Le poète abandonne pour un moment la scène de carnage que son sujet l’amène à décrire, pour rappeler les sanglantes rencontres des siècles passés. Après les avoir rapidement esquissées, il ajoute : « Tels étaient les guerres et les guerriers d’autrefois, mais jamais on n’avait entendu parler d’une mêlée comme celle-ci. » — Le combat continue en effet, et c’est une lutte à mort ; mais les Russes vont succomber. « Depuis le matin jusqu’au soir et du soir au matin, les flèches aux dards trempés volent, les sabres retentissent, les lances durcies résonnent dans ces plaines inconnues. Le sol est noirci par le piétinement des chevaux ; il est couvert d’ossemens et inondé de sang russe, prédestiné au malheur. Mais qu’est-ce que j’entends ? quel est ce bruit qui retentit au loin dès l’aube ? C’est Igor, qui ramène ses bataillons pour secourir son doux frère Vsevolod. On combat encore un jour et le suivant ; mais au milieu du troisième les drapeaux d’Igor s’abaissent. Les deux frères se quittent sur les bords de la rapide Kaïala. Le vin sanglant est épuisé, les Russes ont terminé le festin, leurs convives sont rassasiés, et ils ont succombé eux-mêmes pour la Russie. L’herbe s’incline tristement, et les arbres se penchent vers le sol. »

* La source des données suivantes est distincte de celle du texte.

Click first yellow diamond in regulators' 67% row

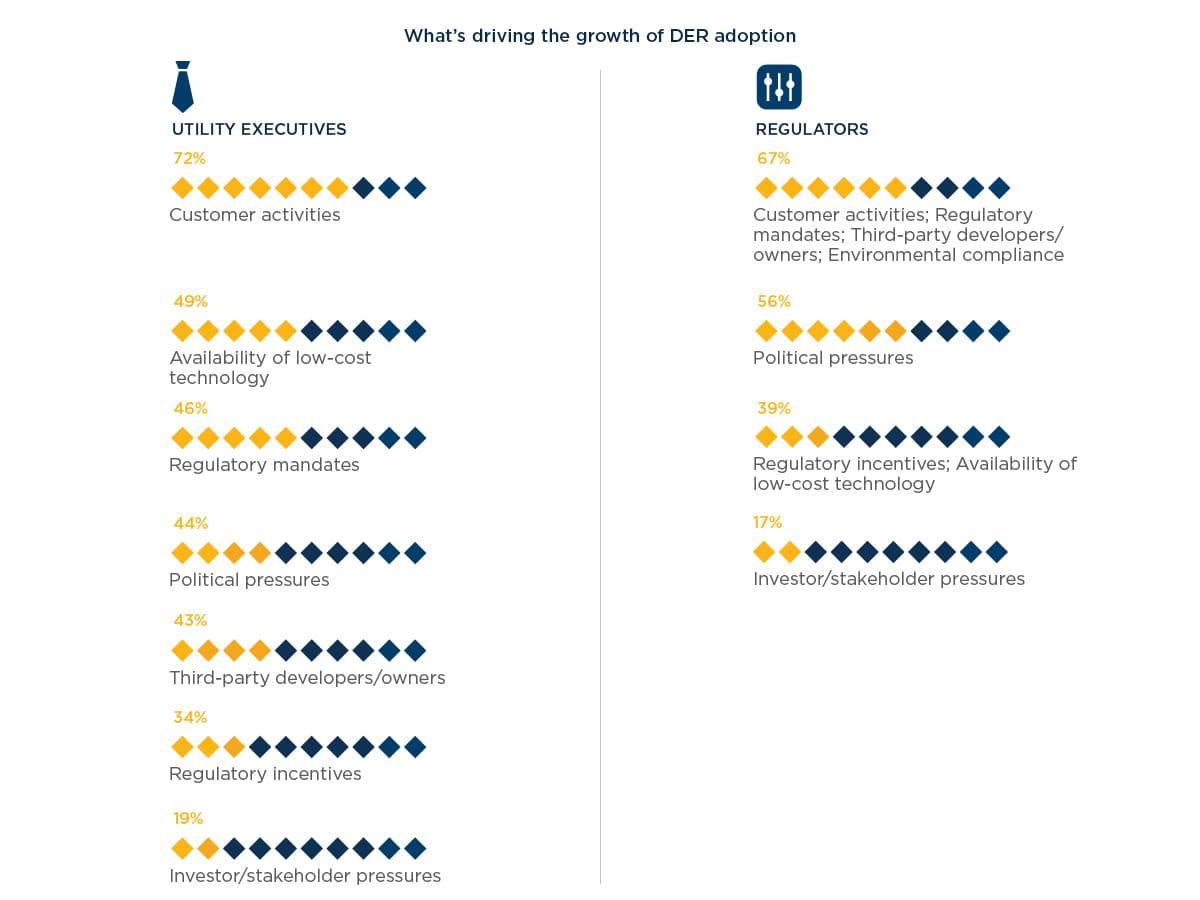point(766,188)
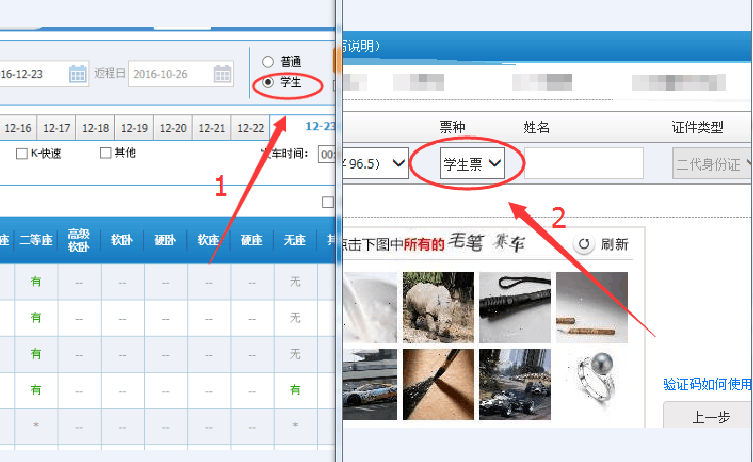Open the seat price 96.5 dropdown
The image size is (753, 462).
376,163
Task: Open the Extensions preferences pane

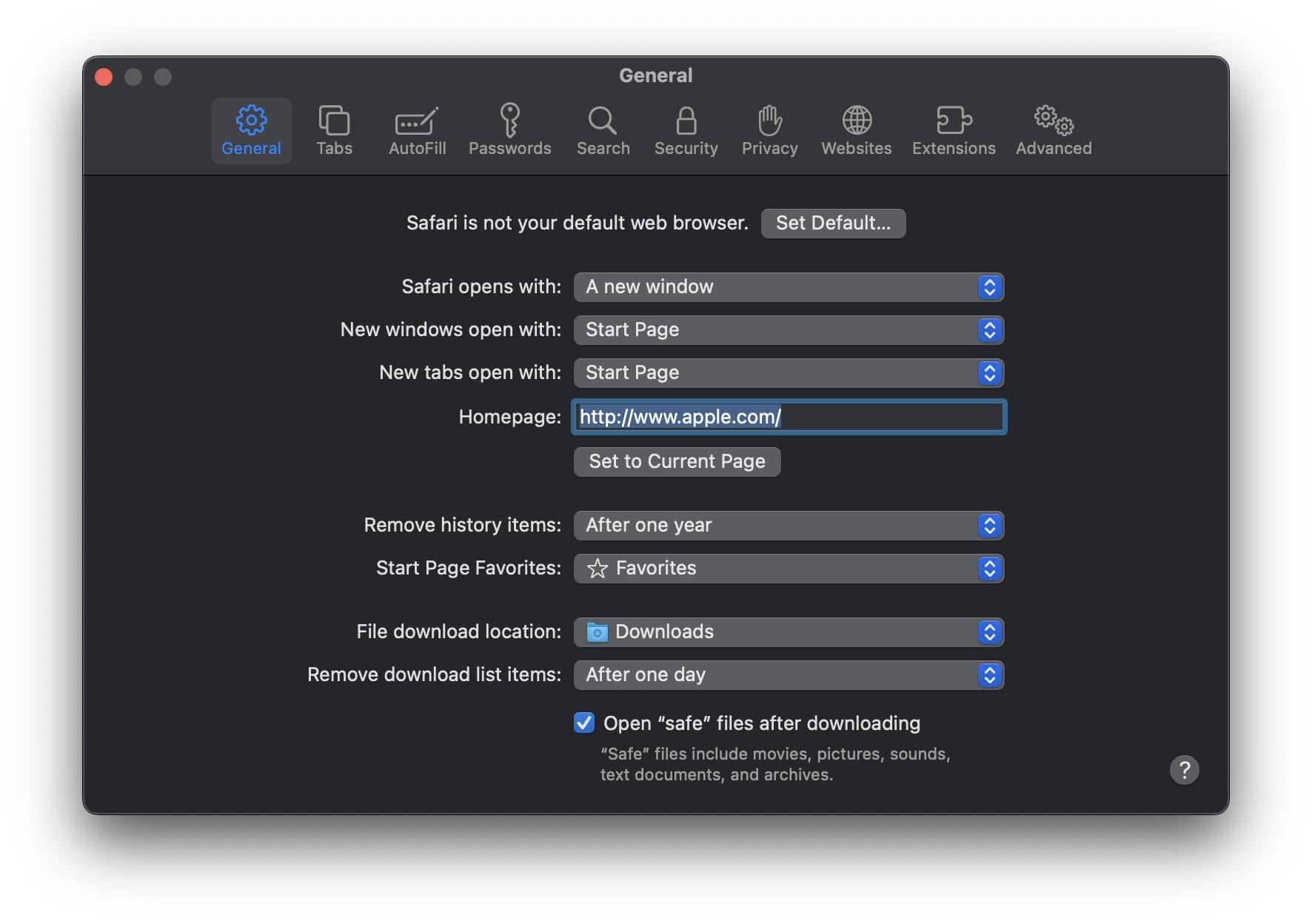Action: (x=954, y=130)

Accablé de douleur en repassant dans sa mémoire le malheur de la patrie, l’émule de Boïane ajoute : « Ah ! le faucon étend son vol au loin ; il chasse les oiseaux devant lui vers la mer… Les braves guerriers d’Igor ne ressusciteront pas. » Mais les Polovtsi vont franchir les frontières ; l’éloquent narrateur nous l’apprend. « Les khans Karna et Jlia, nous dit-il, jettent un cri ; ils courent vers la terre russe et y secouent les brandons d’une corne enflammée. » À la vue des Polovtsi, les femmes russes fondent en larmes et se disent : « Il ne nous sera plus permis de penser à nos époux, ni de rêver à eux, ni de les contempler-de nos yeux, et nous n’aurons en outre ni or ni argent. »

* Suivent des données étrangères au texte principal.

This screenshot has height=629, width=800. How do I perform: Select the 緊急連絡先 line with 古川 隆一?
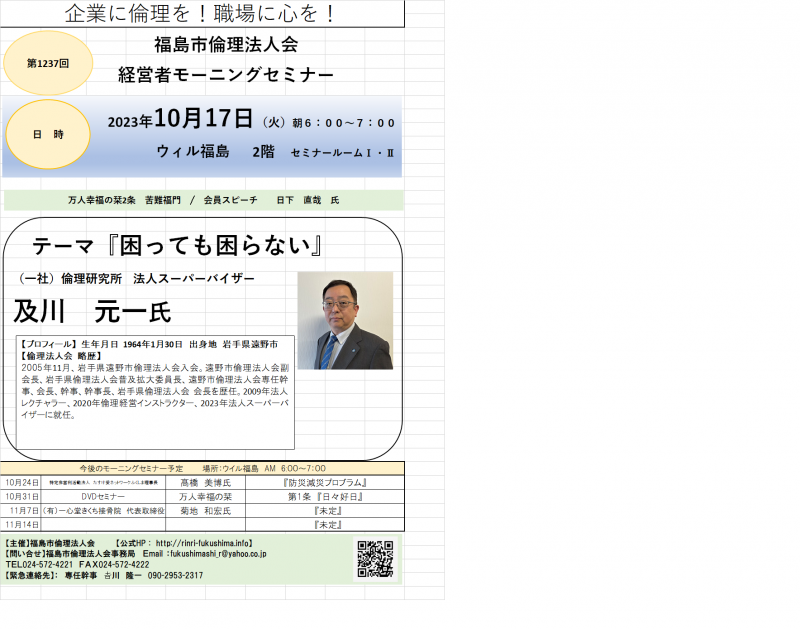100,575
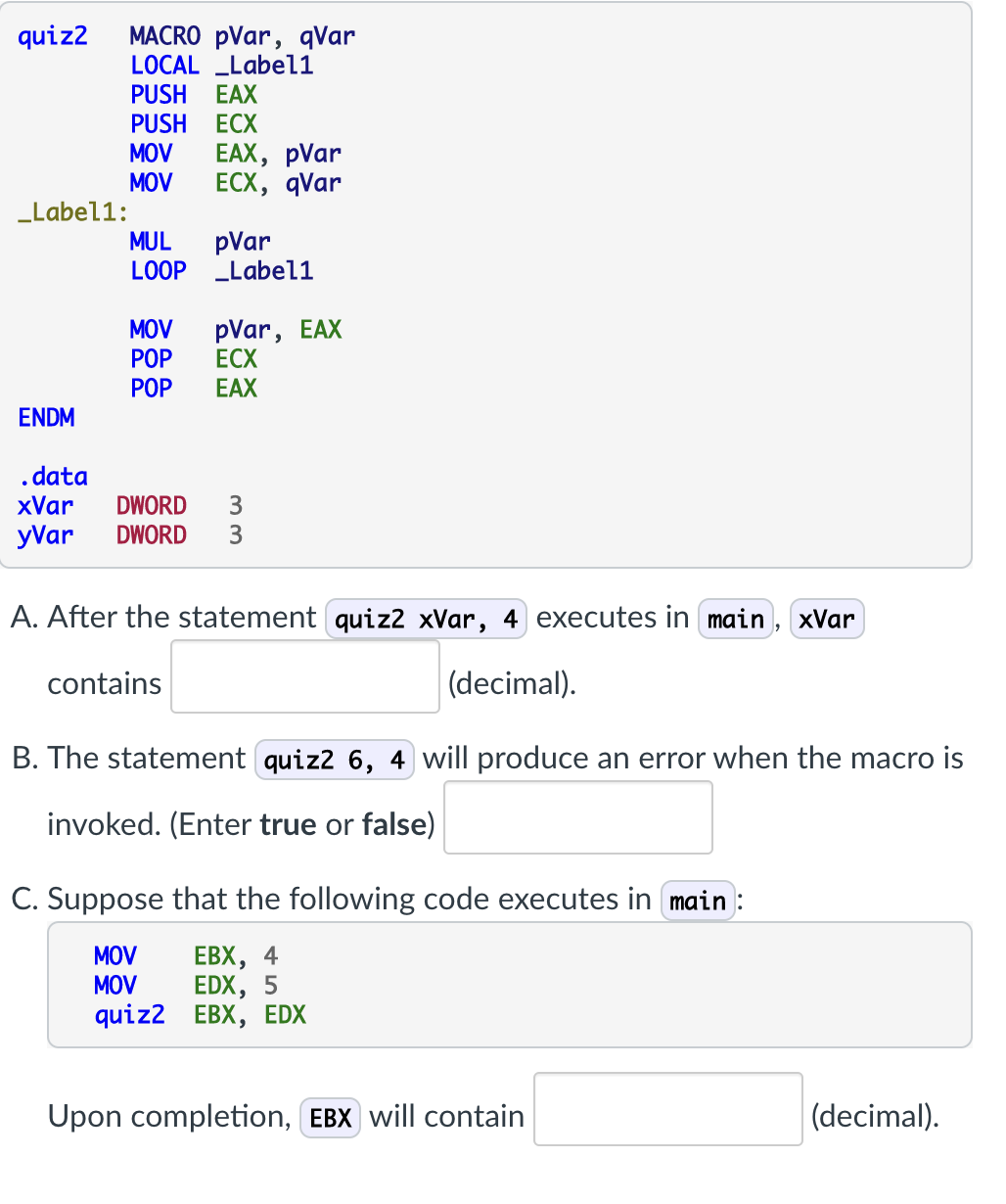Image resolution: width=1006 pixels, height=1204 pixels.
Task: Click the quiz2 6, 4 code chip
Action: click(335, 759)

Pendant que la Russie se défend contre ses agresseurs, Igor est emmené captif ; il est devenu le prisonnier de Koschteï, khan des Polovtsi. Bientôt le poète s’arrache à ces tristes souvenirs. Nous sommes à Kief, dans le palais de Sviatoslaf. Ce prince vénéré raconte aux boyards de sa suite un songe sinistre qu’il vient d’avoir, et se demande s’il n’enverra point de troupes contre les Polovtsi. Les boyards l’y engagent ; ils lui apprennent que ces barbares, enhardis par leur récent succès, parcourent de nouveau les plaines du pays « comme une couvée de panthères » et s’y gorgent de butin. « La gloire, ajoutent-ils douloureusement, s’est changée en honte ; la misère a succédé à l’abondance, et le dive a dévasté la terre. Les filles des Goths[18] entonnent leurs chants sur les bords de la Mer-Bleue ; elles font résonner l’or russien, elles célèbrent le règne de Bous[19] et vantent la vengeance de Chalakan[20]. Et à nous, drougina, il nous faut du bonheur ! »

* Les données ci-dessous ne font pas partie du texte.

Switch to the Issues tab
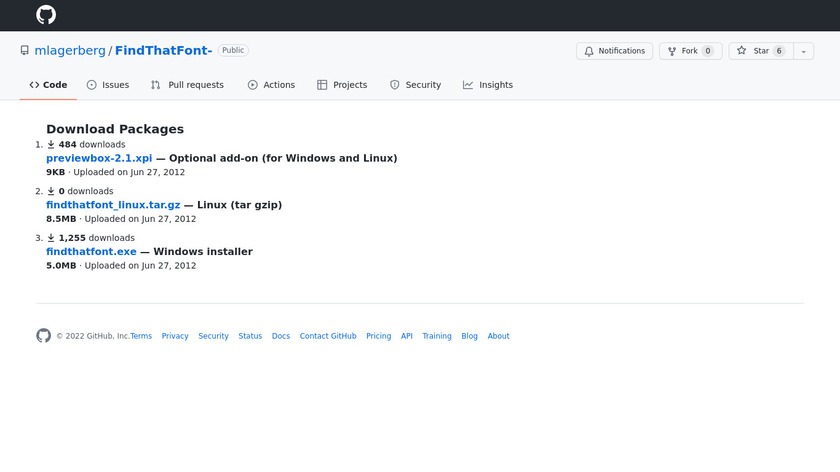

Le grand Sviatoslaf « laisse tomber de sa bouche des paroles d’or entremêlées de larmes. » Puis dans son désespoir il interpelle les plus renommés des princes russes. L’émule de Boïane retrace à cette occasion les victoires qui ont illustré leur nom et la puissance dont ils disposent ; quoique ces invocations patriotiques soient pleines d’images allégoriques dont le sens nous l’échappe, elles ne manquent point de grandeur. Le poète reproche amèrement aux princes de vivre dans la discorde ; il les conjure en termes éloquens de cesser leurs querelles intestines et de s’unir pour marcher contre les païens qui dévastent le sol russe. Comme contraste à ces viriles invectives, viennent ensuite les plaintes de la tendre Yaroslavna, l’épouse d’Igor, dont le sort vient d’être connu à Novgorod. Il y a là un touchant passage que nous essaierons de rendre textuellement.

« La voix de Yaroslavna se fait entendre, comme un coucou caché, dès l’aube du jour ; elle dit : Je vais m’envoler vers le Danube comme le coucou ; Je tremperai ma manche de castor dans la Kaïala, j’essuierai les plaies sanglantes qui couvrent les membres aguerris de mon prince.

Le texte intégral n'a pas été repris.